Walt Bruska earned a bachelor’s degree from Cornell’s College of Agriculture in 1950, thanks to the GI Bill. He went on to a career as a football coach and university administrator. In this excerpt from Postwar Cornell, Walt remembers the long road that lead him to Cornell and the unique community for married students known as “Vetsburg.”
I played all four sports at Mohawk High School—football, baseball, basketball, and track. I was named the outstanding boy in my class, and my wife was named outstanding girl. I still have the trophies. There was never any question I would go to college. My parents were immigrants from Russia, and my father worked in a factory, but when I entered school they started speaking English at home. They wanted me to succeed.
I enlisted in the Army Air Corps in the spring of 1943, but the army postponed my reporting date so I could graduate from high school. I wanted to be a navigator because I had seen the movie Winged Victory, where the navigator was the key man on the plane. He sent directions to the pilot so the plane could hit its target, and even more important, he knew when the plane had to turn around so it wouldn’t run out of fuel. I didn’t know it would take them almost two years to train me.
I finally arrived in Guam as a member of the 315th Bomb Wing at the end of June, 1945. I flew on a couple of bombing missions before the war ended, and I was sent to Tinian Island as one of the back-up crew for the atomic-bomb runs to Japan, although I didn’t go on either of them. I continued doing supply and delivery missions until I was discharged as a first lieutenant in May 1946.
I planned to use the GI Bill to go to Cortland State University and study physical education so I could be a coach. But then I realized that I could be a high school coach and also teach history, math, or science, which seemed more interesting. So I applied to Alfred University and was accepted, but they couldn’t take me until the spring semester of 1947.
Around that time I ran into Edward Burns 1918, a family friend who was an attorney and a loyal fan of Cornell football. He was on the lookout for promising young men, particularly if they were athletes. He asked me if I was going to college and I said yes, but I didn’t think I could get into Cornell. So he made me an appointment and drove me to Ithaca for an interview, and about five days later I was accepted for the fall term.
I was twenty-one years old and married when I arrived at Cornell, and married students had to arrange for their own housing. So I bought a house trailer and an old Cord automobile—a big Mafia car, it would have carried a dozen people—and we towed the trailer from our home in Mohawk, New York, to a trailer park that had just opened in Varna. Our daughter Charlotte [who graduated from Cornell in 1969] was born on May 2, 1947. Her sister, Nancy, was born on February 12, 1950, a few days after I graduated.

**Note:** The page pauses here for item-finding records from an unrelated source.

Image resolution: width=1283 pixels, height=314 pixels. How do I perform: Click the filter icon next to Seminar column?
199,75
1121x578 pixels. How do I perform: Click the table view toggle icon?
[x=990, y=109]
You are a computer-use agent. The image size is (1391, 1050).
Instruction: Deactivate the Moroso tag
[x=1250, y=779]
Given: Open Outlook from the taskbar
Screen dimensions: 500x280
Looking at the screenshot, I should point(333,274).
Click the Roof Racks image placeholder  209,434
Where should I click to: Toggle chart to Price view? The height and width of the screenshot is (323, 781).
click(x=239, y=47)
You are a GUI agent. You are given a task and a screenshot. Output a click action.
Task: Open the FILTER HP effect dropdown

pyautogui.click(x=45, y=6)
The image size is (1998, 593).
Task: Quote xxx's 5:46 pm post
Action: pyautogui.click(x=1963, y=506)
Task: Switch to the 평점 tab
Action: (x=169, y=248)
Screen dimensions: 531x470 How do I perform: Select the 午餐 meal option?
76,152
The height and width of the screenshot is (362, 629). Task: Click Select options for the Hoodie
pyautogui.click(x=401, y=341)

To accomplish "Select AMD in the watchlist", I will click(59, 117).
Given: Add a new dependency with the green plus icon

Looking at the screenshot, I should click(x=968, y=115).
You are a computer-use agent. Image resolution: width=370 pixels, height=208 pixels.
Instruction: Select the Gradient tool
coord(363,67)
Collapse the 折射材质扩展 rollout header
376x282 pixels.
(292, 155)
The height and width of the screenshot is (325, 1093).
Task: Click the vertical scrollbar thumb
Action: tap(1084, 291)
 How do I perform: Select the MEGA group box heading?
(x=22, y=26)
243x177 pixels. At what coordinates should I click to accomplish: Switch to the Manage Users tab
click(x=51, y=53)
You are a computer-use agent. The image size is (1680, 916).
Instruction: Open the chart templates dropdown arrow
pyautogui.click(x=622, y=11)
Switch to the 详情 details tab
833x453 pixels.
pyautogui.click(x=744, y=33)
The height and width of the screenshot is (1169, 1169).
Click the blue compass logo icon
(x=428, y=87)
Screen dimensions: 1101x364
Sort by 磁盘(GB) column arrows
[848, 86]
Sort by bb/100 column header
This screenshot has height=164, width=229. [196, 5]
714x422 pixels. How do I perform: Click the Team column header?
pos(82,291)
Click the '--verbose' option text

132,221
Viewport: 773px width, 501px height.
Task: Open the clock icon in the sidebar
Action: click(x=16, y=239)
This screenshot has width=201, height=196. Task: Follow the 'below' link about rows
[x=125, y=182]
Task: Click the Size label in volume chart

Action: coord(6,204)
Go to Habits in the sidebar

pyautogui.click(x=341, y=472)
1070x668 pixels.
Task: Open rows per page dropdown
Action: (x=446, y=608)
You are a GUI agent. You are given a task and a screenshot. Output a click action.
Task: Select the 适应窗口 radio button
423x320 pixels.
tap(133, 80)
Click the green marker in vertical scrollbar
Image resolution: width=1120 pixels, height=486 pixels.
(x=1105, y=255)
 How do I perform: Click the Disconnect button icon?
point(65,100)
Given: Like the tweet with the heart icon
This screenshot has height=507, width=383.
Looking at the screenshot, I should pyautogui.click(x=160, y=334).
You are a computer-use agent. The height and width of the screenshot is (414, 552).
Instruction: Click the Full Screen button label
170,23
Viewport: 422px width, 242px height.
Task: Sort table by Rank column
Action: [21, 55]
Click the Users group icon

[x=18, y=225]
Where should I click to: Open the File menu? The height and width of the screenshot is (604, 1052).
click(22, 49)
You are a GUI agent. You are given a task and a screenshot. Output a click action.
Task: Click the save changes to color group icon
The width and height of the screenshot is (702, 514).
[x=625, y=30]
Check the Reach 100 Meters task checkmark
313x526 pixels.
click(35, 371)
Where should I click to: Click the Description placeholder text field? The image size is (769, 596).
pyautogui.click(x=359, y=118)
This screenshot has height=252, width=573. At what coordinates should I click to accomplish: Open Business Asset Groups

Cornell, for me, was work, family, and football. After my wife got pregnant, we noticed that there was ice on the floor of the house trailer in the morning, and she said we couldn’t bring a child into a place like that. So we went looking for another place, and we found a cottage in Harold Clough’s backyard. He was a welding instructor in the Agricultural Engineering Department, and I helped in his class. We were there for eighteen months, and then we got a place in Vetsburg.
Vetsburg was great. Nobody who lived there had much money, so we cooperated with each other. We traded babysitting and did odd jobs. We used to have our parties once a month, when the veteran’s payments arrived. My neighbor and I would each buy a pint of whiskey, and we’d go over to someone’s house and have dinner and whoop it up.
I didn’t party very much, though. With a wife and child, I had to work to make ends meet. I was a teaching assistant for two agricultural engineering courses during my junior and senior years. Between the end of classes and the beginning of football practice I worked on the university farm, driving a tractor, planting, cultivating, and cutting weeds. In the fall I’d work in the beef cattle barn. And I also worked at Long’s grocery store on Eddy Street. Mr. Long was very good to me. We would close up the store at 10 or 11 p.m., and he would give me a bag or two of groceries to take home. A lot of Ithaca people were kind and helpful to us.
Mr. Burns urged me to join a fraternity, so I did. I got into Phi Kappa Psi, and he paid my initiation fee. But the main thing I did there was go with my wife to chaperon at fraternity parties. That was an eye-opener. Three times a year, there would be big weekend parties where the second floor of fraternities would be reserved for girls who were visiting for the party, and the guys would be bunking on the third floor. It was hard to maintain the separation. These young guys would drink too much and try to sneak their dates upstairs. That was a different kind of Cornell than the one we lived in, for sure.